**Problem requirements**:
Print exactly the lines from the one containing "Стрижки на среднюю" through the last line of the records below, both included, and nothing else; omit any pictures.

Screenshot grounding data:

################

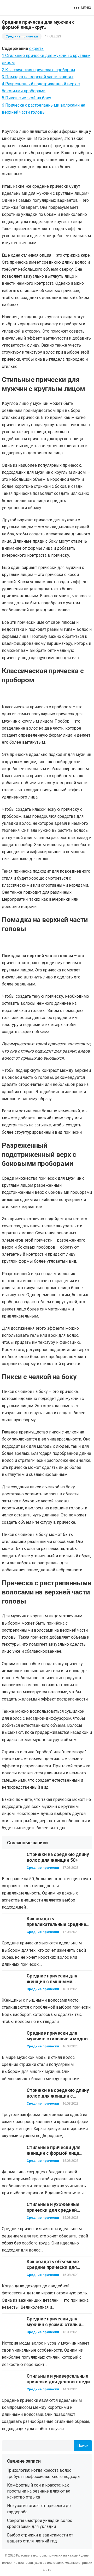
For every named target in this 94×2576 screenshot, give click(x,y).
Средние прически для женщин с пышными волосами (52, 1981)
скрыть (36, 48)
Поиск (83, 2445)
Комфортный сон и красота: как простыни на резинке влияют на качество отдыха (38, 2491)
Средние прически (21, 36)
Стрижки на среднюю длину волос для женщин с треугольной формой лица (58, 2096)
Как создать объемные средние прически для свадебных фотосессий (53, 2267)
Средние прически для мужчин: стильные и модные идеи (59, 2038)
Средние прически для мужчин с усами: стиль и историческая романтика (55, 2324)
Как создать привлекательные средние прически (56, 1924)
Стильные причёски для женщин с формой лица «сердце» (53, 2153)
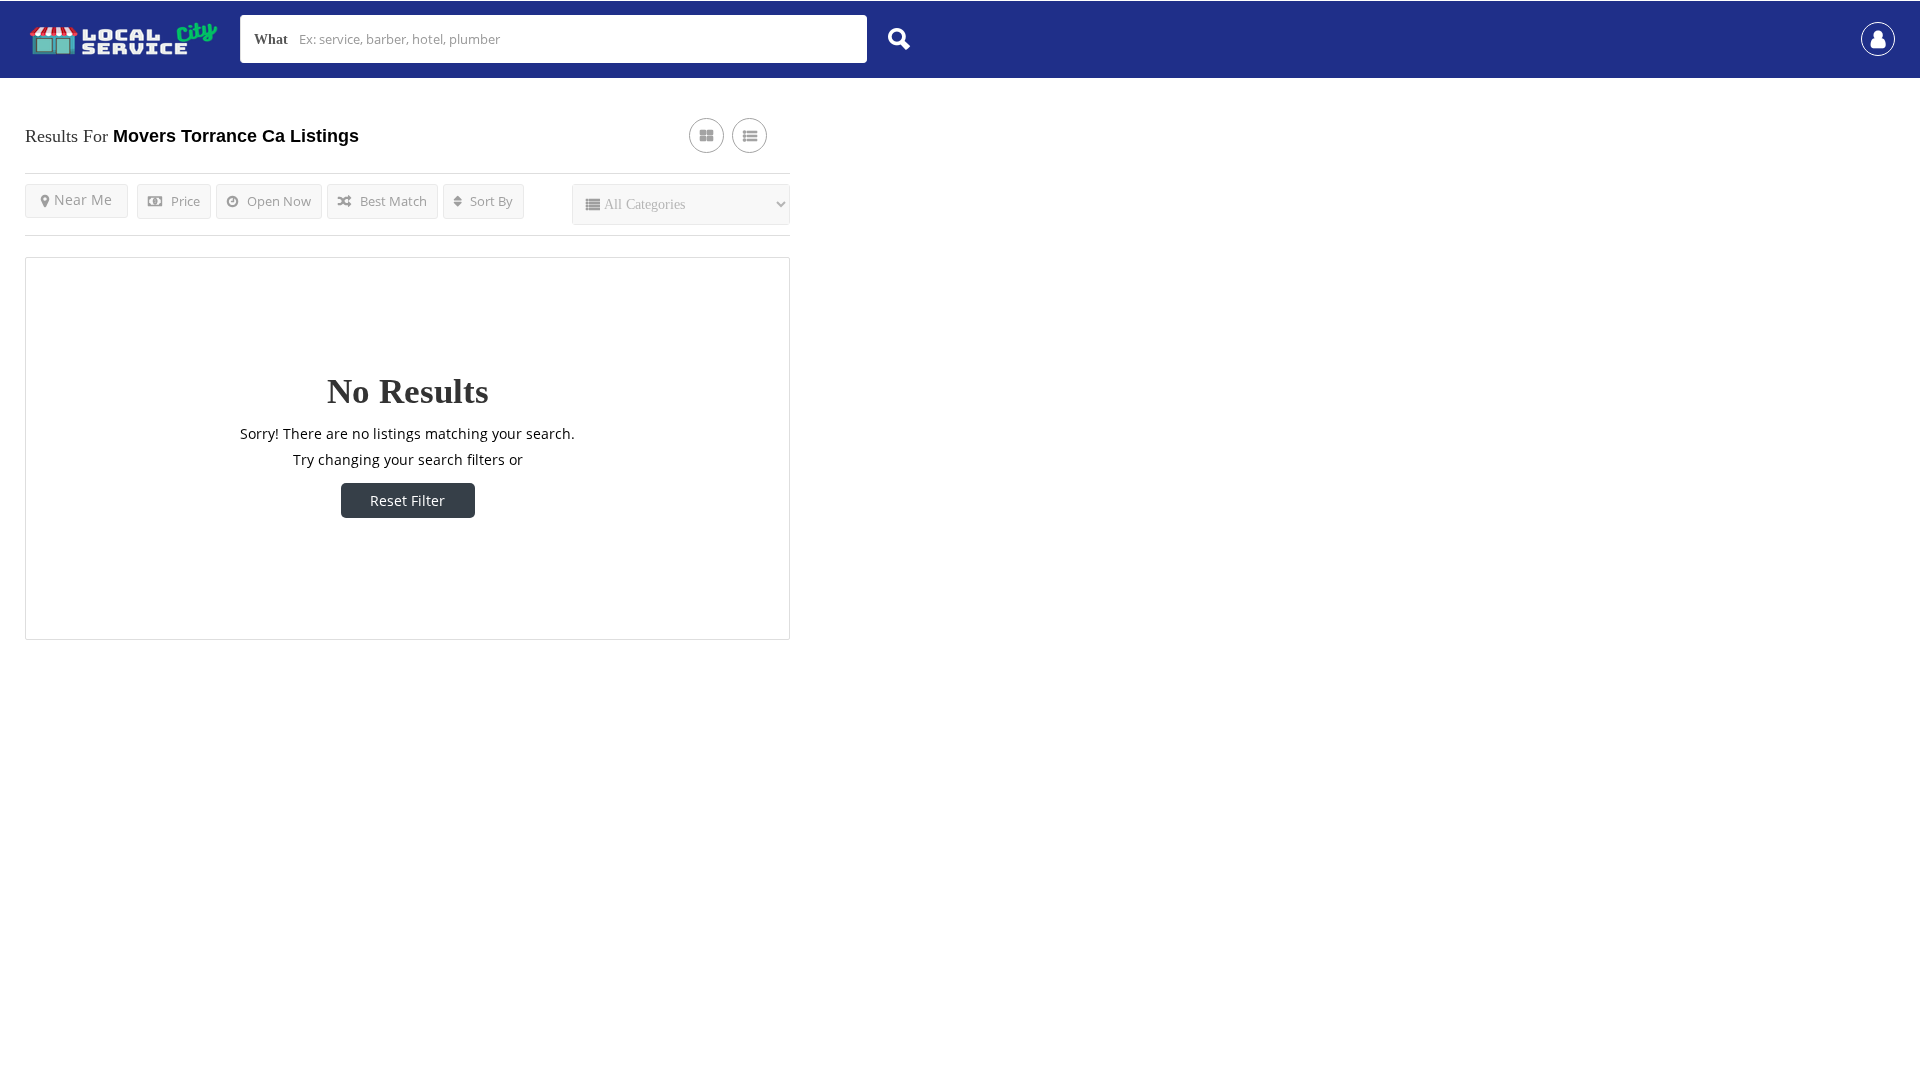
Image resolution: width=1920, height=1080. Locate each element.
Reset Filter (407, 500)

################

**Answer box**:
Стрижки на среднюю длину волос для женщин с треугольной формой лица (58, 2096)
Как создать объемные средние прически для свадебных фотосессий (53, 2267)
Средние прически для мужчин: стильные и модные идеи (59, 2038)
Средние прически для мужчин с усами: стиль и историческая романтика (55, 2324)
Как создать привлекательные средние прически (56, 1924)
Стильные причёски для женщин с формой лица «сердце» (53, 2153)
Image resolution: width=1920, height=1080. Locate each element.
Reset Filter (407, 500)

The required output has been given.